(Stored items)

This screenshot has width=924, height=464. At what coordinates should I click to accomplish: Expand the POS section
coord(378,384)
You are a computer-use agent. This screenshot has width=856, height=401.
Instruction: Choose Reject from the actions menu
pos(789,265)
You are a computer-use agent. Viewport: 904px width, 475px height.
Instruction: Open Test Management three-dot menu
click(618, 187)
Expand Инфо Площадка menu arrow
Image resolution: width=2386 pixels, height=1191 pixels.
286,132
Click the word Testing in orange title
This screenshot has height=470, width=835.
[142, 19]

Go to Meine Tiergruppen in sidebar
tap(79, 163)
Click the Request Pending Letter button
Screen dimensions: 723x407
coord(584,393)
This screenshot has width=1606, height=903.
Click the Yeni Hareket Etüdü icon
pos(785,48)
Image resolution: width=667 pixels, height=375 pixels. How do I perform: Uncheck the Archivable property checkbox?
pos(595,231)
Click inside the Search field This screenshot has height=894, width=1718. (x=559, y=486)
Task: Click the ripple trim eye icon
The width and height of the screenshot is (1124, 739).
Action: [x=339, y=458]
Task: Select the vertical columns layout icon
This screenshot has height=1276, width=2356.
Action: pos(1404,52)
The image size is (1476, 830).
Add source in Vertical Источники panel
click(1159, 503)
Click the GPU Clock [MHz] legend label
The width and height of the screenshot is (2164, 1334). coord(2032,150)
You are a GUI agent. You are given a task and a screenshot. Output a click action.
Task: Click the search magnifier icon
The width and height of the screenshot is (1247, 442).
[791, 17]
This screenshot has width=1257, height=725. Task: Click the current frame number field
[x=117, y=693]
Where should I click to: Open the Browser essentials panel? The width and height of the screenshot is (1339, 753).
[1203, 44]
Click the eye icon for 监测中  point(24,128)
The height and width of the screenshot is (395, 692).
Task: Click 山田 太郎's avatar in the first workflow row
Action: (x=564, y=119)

WHAT TO WORK ON
From the records above, pull out every line containing the word "computer".

EXPECTED ANSWER
You are a computer-use agent. This screenshot has width=856, height=401.
You are a computer-use agent. Viewport: 904px width, 475px height.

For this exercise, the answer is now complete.